Don't misunderstand me: the threat of additional terror strikes is real and the concerted efforts by terrorists to acquire weapons of mass destruction does indeed create a real imperative to exercise the powers of the Executive Branch with swiftness and agility. Moreover, there is in fact an inherent power conferred by the Constitution to the any President to take unilateral action when necessary to protect the nation from a sudden and immediate threat. And it is simply not possible to precisely define in legalistic terms exactly when that power is appropriate and when it is not. But the existence of that inherent power cannot be used to justify a gross and excessive power grab lasting for many years and producing a serious imbalance in the relationship between the executive and the other two branches of government.

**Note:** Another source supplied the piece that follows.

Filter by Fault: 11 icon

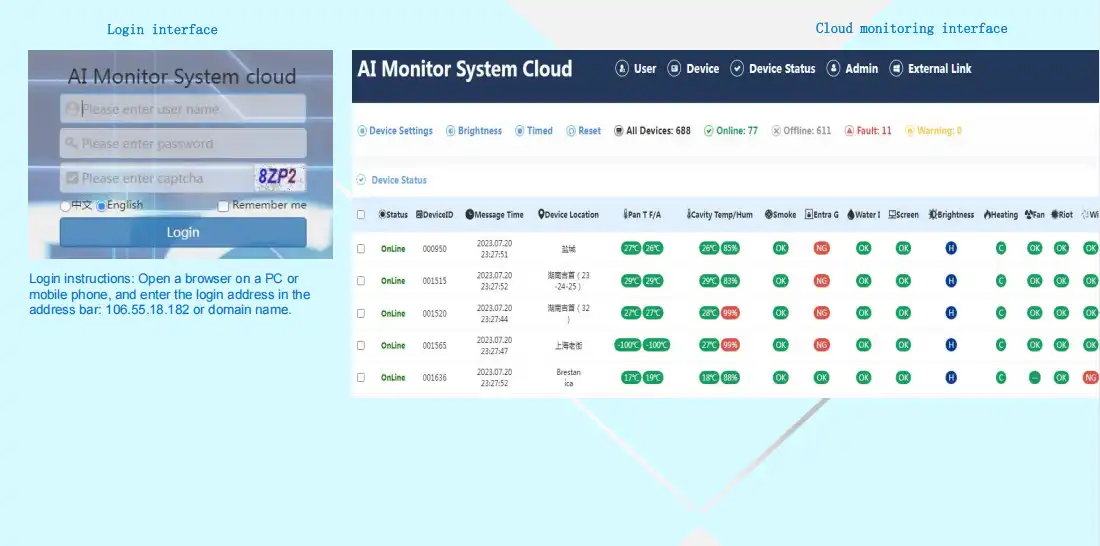point(849,131)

And there is a final reason to worry that we may be experiencing something more than just another cycle. This Administration has come to power in the thrall of a legal theory that aims to convince us that this excessive concentration of presidential power is exactly what our Constitution intended.

This legal theory, which its proponents call the theory of the unitary executive but which ought to be more accurately described as the unilateral executive, threatens to expand the president's powers until the contours of the constitution that the Framers actually gave us become obliterated beyond all recognition. Under this theory, the President's authority when acting as Commander-in-Chief or when making foreign policy cannot be reviewed by the judiciary, cannot be checked by Congress. And President Bush has pushed the implications of this idea to its maximum by continually stressing his role as Commander-in-Chief, invoking it has frequently as he can, conflating it with his other roles, both domestic and foreign. And when added to the idea that we have entered a perpetual state of war, the implications of this theory stretch quite literally as far into the future as we can imagine.

This effort to rework America's carefully balanced constitutional design into a lopsided structure dominated by an all powerful Executive Branch with a subservient Congress and subservient judiciary is ironically accompanied by an effort by the same administration to rework America's foreign policy from one that is based primarily on U.S. moral authority into one that is based on a misguided and self-defeating effort to establish a form of dominance in the world.

And the common denominator seems to be based on an instinct to intimidate and control.